L’hiver est bien installé et la campagne s’est recouverte d’un beau manteau blanc. C’est l’opportunité de vivre des grands moments de pistage du Sanglier.
« pister un Sanglier dans la neige !? mais tu l’aura jamais… »
Il est vrai que chez nous, cela fait partie de l’impensable pour beaucoup de Chasseurs Français. Pourtant, dans d’autres contrées, au Nord du continent Américain, c’est une pratique courante à la poursuite du Chevreuil (Cerf de Virginie), Orignal ou Caribou. Et si c’était pour nous l’occasion de s’offrir une expérience de Trappeur… Et quand je dis « une » expérience, c’est bien souvent le déclenchement d’une suite d’expériences. Une sortie sans relever d’indices laisse un peu sur sa faim, mais la découverte d’une empreinte déclenche automatiquement une lueur d’espoir. La première expérience de ce genre se solde dans la majorité des cas par un échec, mais elle a révélé le Trappeur qui sommeille en chacun de nous et l’envie de recommencer dès que l’occasion se représentera nous habite désormais. Nous venons de découvrir un mode de Chasse que peu de Chasseurs pratiquent chez nous. Un tel mode de Chasse demande de la préparation, mais le succès procure une telle joie que cela en vaut largement la peine. Rien à voir avec la Battue qui, pour certains, se résume trop souvent à du simple tir d’animaux levés par les rabatteurs. Ici, point d’aide d’auxiliaires. C’est de la Chasse à l’état pur. Même en cas d’échec de tir, cela vous aura procuré des montées d’adrénaline intenses.

----

**Tâche 1**
Recopiez mot pour mot le passage du texte sur le pistage du sanglier qui va de "L’hiver est bien" jusqu'à "pistage du Sanglier." inclus.
**Tâche 2**
Reprenez le texte sur le pistage du sanglier dans la neige là où il s'arrête, en écrivant la suite après sa dernière phrase.

**Matériel fourni**
----

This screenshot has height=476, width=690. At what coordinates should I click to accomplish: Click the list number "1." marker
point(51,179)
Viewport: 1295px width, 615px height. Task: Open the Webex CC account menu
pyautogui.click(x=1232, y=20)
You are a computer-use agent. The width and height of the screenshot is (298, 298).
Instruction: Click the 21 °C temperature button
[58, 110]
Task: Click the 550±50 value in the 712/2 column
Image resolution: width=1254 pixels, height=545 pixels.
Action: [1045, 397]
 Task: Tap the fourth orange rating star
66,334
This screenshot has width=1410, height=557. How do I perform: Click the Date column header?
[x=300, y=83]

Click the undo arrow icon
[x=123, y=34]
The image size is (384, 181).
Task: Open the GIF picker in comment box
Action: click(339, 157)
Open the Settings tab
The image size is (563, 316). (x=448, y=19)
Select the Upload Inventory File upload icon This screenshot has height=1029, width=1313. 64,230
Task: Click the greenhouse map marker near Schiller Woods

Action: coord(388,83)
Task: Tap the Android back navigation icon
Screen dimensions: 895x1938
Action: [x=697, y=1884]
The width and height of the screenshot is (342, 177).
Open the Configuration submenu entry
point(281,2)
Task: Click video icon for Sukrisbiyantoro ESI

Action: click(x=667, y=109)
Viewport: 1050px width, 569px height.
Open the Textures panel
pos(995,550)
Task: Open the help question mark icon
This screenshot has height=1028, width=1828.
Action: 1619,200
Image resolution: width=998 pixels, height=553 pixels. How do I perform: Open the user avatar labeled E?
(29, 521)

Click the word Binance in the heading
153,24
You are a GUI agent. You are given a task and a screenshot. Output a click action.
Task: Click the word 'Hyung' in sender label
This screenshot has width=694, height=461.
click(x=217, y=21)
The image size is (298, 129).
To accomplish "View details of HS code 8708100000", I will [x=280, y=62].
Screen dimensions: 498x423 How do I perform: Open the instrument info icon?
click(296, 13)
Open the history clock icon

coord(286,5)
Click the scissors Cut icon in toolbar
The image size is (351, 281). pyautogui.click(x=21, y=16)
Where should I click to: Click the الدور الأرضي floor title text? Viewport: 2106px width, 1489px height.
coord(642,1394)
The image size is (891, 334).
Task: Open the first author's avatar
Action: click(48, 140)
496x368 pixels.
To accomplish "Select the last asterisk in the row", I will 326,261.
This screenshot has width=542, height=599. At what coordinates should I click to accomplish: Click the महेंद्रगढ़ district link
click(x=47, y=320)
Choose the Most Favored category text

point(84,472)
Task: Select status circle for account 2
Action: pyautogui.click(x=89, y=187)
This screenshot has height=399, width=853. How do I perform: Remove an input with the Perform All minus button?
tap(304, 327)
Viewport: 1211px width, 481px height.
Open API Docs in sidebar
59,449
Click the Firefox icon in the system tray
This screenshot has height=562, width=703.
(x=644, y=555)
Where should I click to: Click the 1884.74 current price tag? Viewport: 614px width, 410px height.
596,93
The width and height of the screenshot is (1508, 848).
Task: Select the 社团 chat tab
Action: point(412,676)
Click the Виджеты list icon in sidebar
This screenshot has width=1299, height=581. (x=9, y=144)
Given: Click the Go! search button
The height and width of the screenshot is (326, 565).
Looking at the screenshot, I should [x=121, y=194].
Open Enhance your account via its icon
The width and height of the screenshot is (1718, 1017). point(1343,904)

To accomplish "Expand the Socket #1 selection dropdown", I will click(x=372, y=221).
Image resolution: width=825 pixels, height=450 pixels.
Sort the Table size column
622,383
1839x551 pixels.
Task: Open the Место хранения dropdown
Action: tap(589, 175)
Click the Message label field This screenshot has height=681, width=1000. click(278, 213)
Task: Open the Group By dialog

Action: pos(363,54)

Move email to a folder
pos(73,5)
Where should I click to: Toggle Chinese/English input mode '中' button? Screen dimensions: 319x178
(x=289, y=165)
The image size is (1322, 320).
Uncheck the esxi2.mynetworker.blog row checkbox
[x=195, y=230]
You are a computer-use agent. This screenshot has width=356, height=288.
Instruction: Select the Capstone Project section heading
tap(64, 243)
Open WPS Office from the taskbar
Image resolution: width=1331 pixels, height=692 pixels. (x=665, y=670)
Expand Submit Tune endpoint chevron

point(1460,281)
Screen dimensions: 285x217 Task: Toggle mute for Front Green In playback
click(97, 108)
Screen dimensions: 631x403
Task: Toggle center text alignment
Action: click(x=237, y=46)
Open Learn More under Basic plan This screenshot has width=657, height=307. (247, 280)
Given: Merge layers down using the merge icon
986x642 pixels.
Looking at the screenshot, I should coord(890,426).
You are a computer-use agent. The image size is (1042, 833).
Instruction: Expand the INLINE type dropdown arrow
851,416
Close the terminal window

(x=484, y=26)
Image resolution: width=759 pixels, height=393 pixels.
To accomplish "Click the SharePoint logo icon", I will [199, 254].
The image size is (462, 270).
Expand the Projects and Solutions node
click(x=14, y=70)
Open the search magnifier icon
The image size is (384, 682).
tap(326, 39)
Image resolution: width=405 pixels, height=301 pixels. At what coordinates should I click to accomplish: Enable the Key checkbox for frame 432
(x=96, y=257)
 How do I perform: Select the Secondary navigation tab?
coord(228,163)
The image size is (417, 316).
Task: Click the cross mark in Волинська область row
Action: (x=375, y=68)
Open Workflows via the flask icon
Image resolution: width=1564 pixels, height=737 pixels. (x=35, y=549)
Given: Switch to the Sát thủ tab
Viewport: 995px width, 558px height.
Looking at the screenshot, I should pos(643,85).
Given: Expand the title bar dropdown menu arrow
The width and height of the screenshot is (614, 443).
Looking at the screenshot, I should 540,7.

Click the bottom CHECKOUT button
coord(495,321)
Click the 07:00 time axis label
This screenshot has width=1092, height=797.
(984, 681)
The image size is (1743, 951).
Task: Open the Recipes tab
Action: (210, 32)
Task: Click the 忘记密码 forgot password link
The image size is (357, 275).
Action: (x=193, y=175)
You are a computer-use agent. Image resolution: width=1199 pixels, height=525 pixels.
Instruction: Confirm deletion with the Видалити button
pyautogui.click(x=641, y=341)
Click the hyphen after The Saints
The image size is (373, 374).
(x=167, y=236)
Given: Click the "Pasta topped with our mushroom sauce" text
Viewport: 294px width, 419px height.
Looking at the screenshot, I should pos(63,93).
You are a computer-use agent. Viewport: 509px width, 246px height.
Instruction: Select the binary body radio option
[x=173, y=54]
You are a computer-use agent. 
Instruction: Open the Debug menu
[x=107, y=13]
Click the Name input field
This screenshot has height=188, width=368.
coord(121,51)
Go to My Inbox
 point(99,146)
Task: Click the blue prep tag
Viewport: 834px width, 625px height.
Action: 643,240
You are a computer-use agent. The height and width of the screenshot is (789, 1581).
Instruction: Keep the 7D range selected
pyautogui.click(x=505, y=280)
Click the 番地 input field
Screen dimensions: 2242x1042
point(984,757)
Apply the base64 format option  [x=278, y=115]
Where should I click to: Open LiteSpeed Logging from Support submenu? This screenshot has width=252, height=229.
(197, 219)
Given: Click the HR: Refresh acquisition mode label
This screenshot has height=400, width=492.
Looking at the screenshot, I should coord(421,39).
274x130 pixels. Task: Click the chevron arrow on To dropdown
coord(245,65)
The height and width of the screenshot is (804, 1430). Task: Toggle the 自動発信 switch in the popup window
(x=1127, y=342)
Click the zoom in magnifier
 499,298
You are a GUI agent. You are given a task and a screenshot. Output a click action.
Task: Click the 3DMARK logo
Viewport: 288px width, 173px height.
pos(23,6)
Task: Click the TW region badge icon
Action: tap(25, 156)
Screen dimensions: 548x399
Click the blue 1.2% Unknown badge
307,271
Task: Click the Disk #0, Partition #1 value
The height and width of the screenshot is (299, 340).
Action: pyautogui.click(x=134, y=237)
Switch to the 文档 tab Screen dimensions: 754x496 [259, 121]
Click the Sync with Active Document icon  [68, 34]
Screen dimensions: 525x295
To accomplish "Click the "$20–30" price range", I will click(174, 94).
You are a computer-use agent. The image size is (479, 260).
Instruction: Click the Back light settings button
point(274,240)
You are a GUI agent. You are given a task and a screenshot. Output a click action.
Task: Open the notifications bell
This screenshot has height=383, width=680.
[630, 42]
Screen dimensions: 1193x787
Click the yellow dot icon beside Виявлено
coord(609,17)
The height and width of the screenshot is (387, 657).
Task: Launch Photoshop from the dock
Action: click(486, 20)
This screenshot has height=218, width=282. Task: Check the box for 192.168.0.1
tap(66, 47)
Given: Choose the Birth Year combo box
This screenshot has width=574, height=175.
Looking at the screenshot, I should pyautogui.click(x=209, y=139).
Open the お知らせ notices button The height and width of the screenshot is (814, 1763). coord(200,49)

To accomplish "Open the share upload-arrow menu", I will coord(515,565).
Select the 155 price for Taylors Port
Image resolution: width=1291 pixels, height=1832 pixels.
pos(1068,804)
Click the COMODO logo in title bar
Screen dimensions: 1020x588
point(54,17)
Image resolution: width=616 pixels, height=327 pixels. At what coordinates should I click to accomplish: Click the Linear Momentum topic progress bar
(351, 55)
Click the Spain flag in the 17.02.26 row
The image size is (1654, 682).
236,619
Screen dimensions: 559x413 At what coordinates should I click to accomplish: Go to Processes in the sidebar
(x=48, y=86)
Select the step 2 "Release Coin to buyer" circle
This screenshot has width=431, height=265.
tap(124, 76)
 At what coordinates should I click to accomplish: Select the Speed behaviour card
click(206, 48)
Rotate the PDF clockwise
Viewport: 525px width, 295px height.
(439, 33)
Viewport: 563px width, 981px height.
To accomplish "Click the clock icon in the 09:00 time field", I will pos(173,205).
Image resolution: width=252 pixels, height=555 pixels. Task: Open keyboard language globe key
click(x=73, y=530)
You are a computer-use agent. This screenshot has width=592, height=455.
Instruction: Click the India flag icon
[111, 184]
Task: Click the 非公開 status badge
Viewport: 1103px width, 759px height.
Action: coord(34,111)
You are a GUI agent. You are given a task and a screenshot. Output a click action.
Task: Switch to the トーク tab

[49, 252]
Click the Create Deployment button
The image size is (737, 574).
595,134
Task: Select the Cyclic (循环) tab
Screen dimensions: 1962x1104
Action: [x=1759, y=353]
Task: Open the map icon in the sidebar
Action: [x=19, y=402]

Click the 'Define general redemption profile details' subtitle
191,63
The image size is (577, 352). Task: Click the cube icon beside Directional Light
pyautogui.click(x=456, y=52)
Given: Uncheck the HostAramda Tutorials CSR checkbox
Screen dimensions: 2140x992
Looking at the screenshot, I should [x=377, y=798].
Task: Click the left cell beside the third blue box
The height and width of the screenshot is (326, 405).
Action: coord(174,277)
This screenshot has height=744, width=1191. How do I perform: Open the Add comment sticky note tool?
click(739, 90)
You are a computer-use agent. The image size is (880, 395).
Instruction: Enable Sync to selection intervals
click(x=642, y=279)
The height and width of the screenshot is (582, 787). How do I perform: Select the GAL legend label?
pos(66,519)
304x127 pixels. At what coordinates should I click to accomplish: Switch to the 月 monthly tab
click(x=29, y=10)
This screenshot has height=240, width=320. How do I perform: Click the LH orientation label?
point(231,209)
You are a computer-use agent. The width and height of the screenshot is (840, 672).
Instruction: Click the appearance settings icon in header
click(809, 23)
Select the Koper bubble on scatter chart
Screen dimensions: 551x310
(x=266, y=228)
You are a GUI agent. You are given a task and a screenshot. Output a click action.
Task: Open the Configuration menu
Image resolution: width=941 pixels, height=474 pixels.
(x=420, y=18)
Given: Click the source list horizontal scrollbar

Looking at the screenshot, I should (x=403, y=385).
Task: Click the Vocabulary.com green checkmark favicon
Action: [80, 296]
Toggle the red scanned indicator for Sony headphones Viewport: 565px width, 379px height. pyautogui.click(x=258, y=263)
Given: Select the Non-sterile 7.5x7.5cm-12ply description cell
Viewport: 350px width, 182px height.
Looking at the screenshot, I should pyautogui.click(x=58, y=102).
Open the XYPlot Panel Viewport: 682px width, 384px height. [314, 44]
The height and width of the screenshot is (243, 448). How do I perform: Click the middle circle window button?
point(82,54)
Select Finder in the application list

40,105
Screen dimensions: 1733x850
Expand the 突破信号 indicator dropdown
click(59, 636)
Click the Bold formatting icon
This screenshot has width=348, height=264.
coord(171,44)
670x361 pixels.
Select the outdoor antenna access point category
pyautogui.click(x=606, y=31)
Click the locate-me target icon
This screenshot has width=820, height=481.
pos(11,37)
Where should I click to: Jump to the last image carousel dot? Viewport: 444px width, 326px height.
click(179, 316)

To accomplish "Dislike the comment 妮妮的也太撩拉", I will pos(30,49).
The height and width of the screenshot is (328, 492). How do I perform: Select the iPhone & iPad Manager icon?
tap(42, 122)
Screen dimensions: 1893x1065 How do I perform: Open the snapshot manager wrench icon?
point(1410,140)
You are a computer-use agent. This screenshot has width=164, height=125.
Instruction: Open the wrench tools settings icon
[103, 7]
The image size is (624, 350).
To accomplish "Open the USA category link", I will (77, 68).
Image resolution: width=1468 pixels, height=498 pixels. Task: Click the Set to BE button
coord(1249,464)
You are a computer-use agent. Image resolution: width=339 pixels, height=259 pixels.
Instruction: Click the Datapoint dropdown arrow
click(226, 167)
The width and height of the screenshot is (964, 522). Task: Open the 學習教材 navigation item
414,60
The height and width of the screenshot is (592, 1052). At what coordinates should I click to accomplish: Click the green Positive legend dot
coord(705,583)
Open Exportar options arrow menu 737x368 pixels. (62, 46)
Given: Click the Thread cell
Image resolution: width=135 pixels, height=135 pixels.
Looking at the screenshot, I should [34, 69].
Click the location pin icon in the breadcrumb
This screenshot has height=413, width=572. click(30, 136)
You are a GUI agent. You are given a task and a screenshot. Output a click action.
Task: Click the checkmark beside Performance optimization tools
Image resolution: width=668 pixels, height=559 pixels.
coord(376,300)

----

**Résultat attendu 1**
L’hiver est bien installé et la campagne s’est recouverte d’un beau manteau blanc. C’est l’opportunité de vivre des grands moments de pistage du Sanglier.

**Résultat attendu 2**
La Préparation
L’équipement tout d’abord. Une tenue camo-neige protégeant bien du froid tout en gardant souplesse et discrétion est bien évidemment la plus appropriée. Méfiez-vous des tenues légères, pas chères à porter par dessus votre tenue habituelle. Ces produits sont bien souvent fragiles, bruyants et viennent entraver toute liberté de mouvements, gênant le tir et conditionnant l’échec. il existe de nos jours des tenues réversibles permettant de chasser l’hiver, avec ou sans neige, telle la tenue ARTIKA de chez Hart, qui est parfaitement adaptée à ce genre d’exercice. Des gants d’une épaisseur choisie en fonction de la région ou vous chassez et de la température qui en découle. Ces gants devront permettre de tirer sans les enlever. L’ouverture permettant le passage de l’index ne se révèle pas particulièrement pratique dans ce genre d’exercice. Au niveau des pieds, le choix des chaussures revêt une importance capitale. Toute tentative d’approche est vouée à l’échec si l’on n’évolue pas avec un maximum de confort. Des chaussures « spécial grand froid » sont les plus appropriées et se révèlent également bien utiles lors des longues heure d’attente au poste pendant les Battues. Il ne reste plus qu’à se protéger la tête (oreille et visage) et vous êtes prêt pour arpenter les territoires du Grand Nord. Suivant la température extérieure et l’effort physique que vous aurez à dépenser, n’hésiter pas à ouvrir puis refermer vos vêtements afin de ne pas trop transpirer et ventiler votre corps.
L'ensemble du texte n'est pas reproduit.